As seen here, predictive analysis is becoming an emerging trend in the business world, no longer used primarily by statisticians or economists. Previously, this type of statistical analysis was highly utilized by economists to allow them to predict market behavior, such as the price of oil. Predictive analysis aims towards raising expectations of an event occurring given the combination of other events. In mathematical terms, it is the science of statistically assuming a value for a variable given a set of other correlated variables. To perform predictive analysis one must master two parts: the mathematical model that captures the relationship between the variables and the data base that stores the data itself.
The primary challenges encountered by building the mathematical model are the accuracy, usefulness, and meaningfulness of the data variables. The DHS project that this article describes sounds, at first glance, very sci-fi. But to a predictive analyst, it sounds challenging. As DHS builds the model that this article describes, they will likely encounter several challenges. First, they will have to set parameters on all of the data variables involved. For instance, they will need to know what eye blinking patterns are considered a pattern and what are not; what is an eye blink and what is not; does eye blinking correlate to heart rate, and so on.

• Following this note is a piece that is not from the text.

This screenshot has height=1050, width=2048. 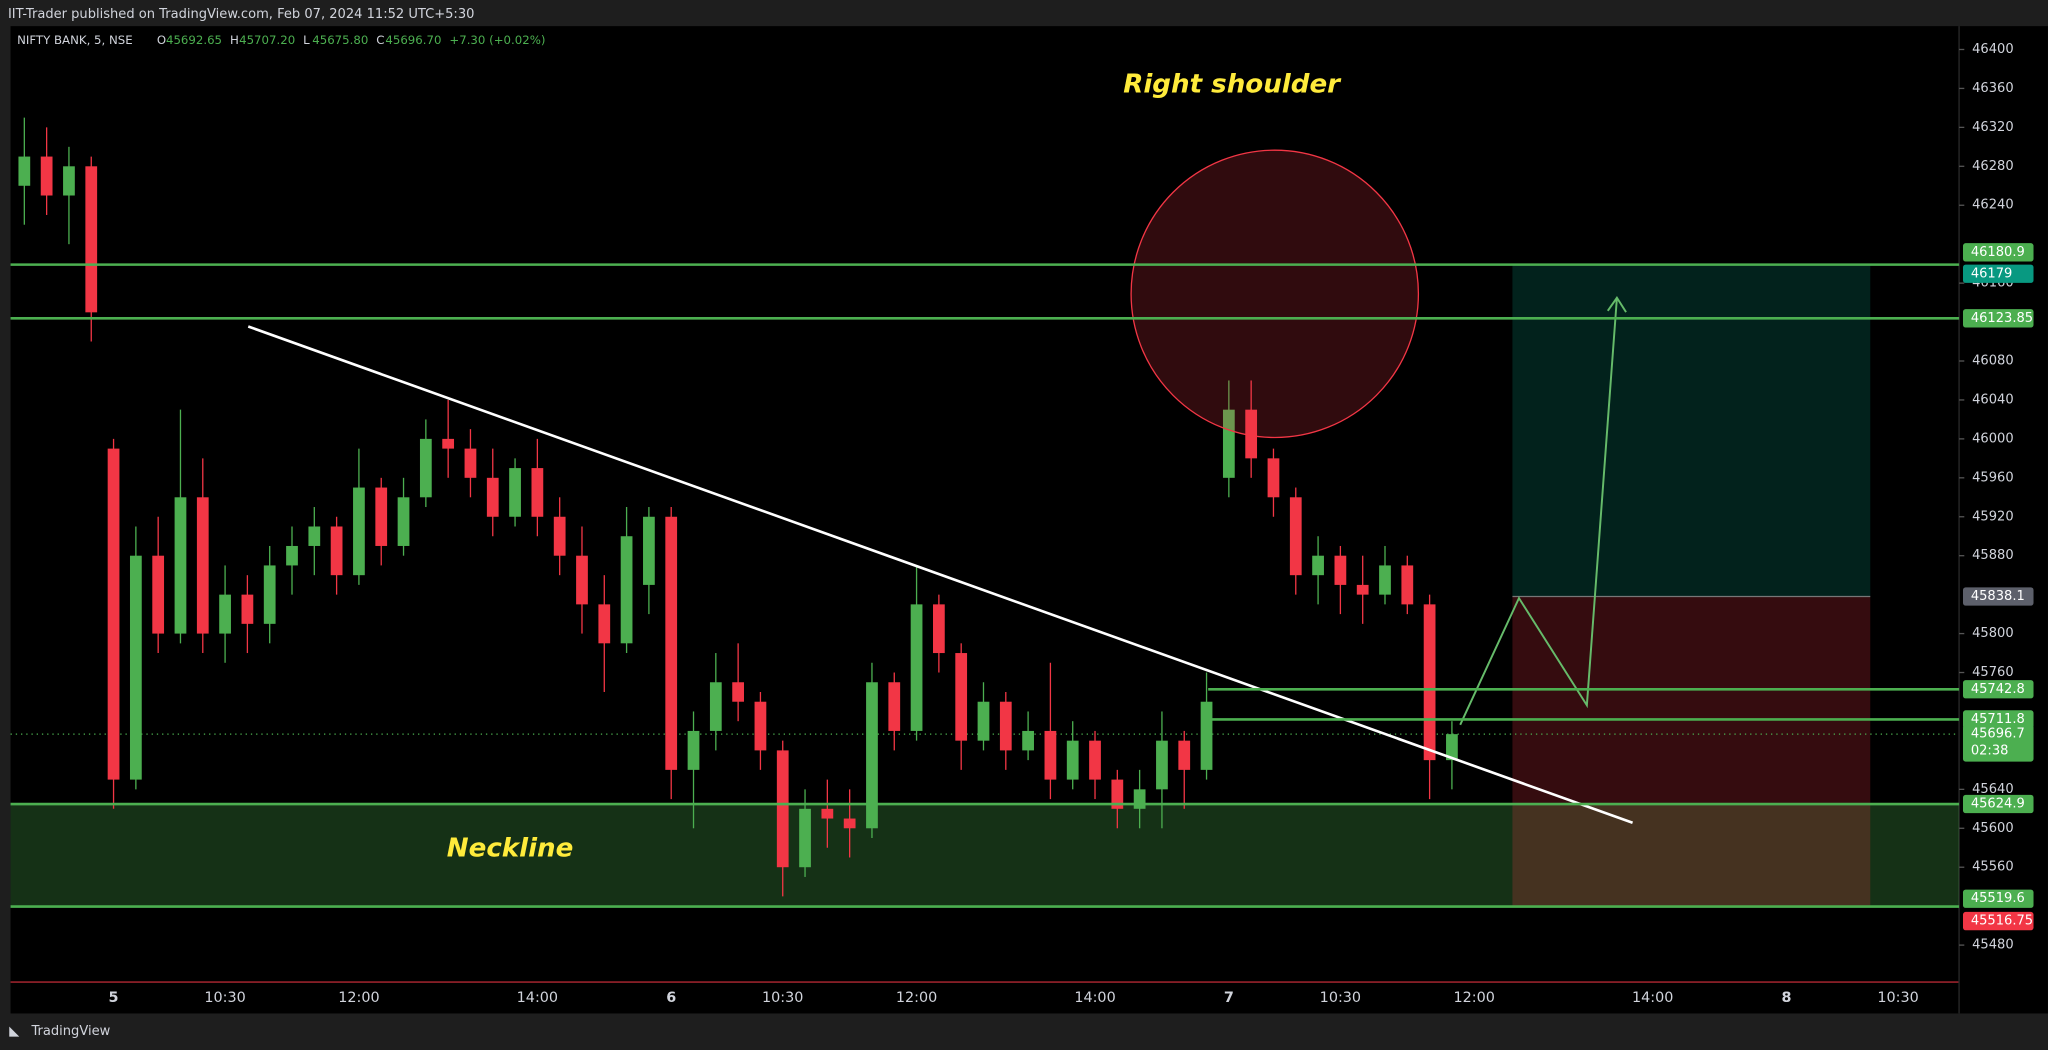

Another challenge they will likely face is how much data will DHS be able to collect store, sort, and analyze? Hypothetically let’s assume eye blinking behavior was captured by three variables — for instance frequency, speed, and type. Now let’s assume there are 100 blinking frequencies, 100 blinking speeds, and 10 blinking types; then there exists 100,000 distinct blinking behavior data types. Now all of those 100,000 data points need to be multiplied with the crime data to identify which of those 100,000 points are associated with criminal activity. That only covers the eye blinking. When multiplied by other data points for the heart rate, movement, and temperature, we will easily be taking about terabytes by terabytes of data (i.e. Yottabytes of data). This is just the data needed to start accurate behavior identification!
So DHS has to build a model where yottabytes of data points are classified and used to build an accurate model, then they have to develop a real time acquisition system to gather terabytes of data in real-time and run them through this model. It isn’t an easy task given that no system yet can store that much data from a performance and capabilities perspective. It will be interesting to see what comes of DHS’ project. While it seems to be futuristic (i.e. – Minority Report), we are in a new era of big data processing. As technology improves, maybe we will be able to identify the meaning of human behavior down to the blink!